*Task details:* Which lines of the listing below contain the string "width"? Show each of those lines in full, counting only matches with the same uppercase and lowercase letters.

*Entries provided:*
::::::
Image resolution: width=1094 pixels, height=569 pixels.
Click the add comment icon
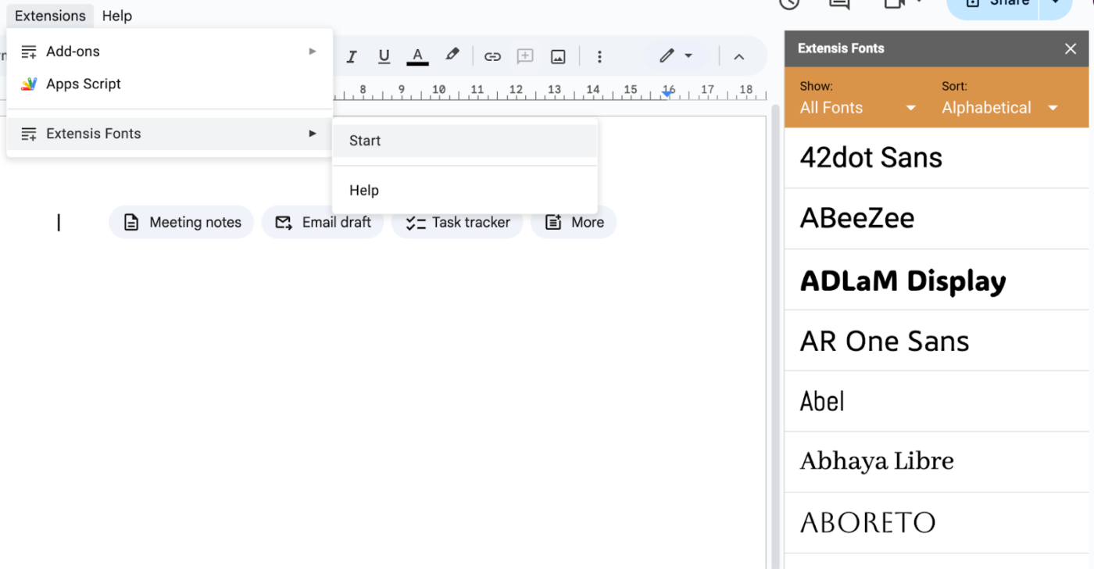tap(525, 56)
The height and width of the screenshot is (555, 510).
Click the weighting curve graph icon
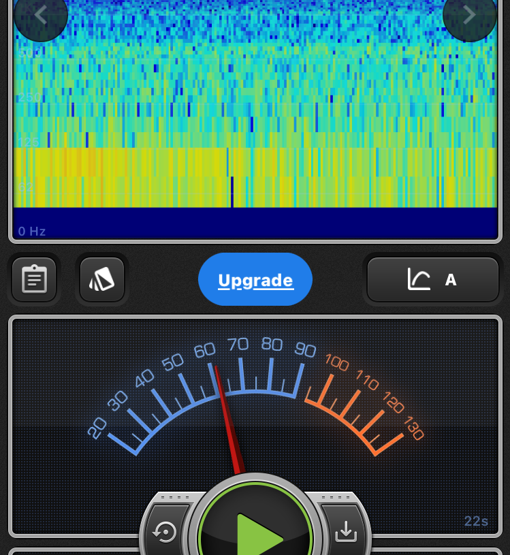coord(419,279)
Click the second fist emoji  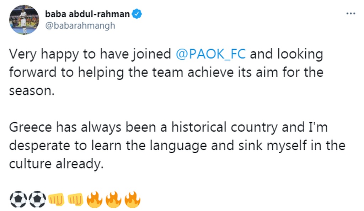point(75,200)
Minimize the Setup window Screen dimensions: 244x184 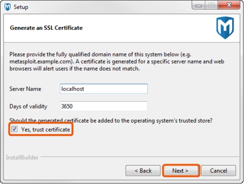click(x=199, y=5)
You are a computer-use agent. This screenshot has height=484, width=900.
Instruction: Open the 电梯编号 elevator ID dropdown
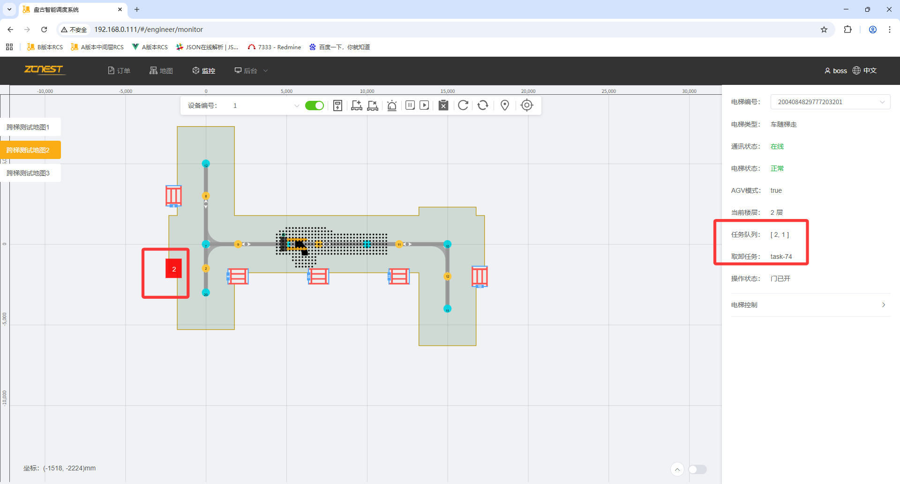(830, 102)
::::::
*Right answer:*
Image resolution: width=1094 pixels, height=569 pixels.
The height and width of the screenshot is (555, 510).
You are a computer-use agent. This screenshot has height=484, width=900.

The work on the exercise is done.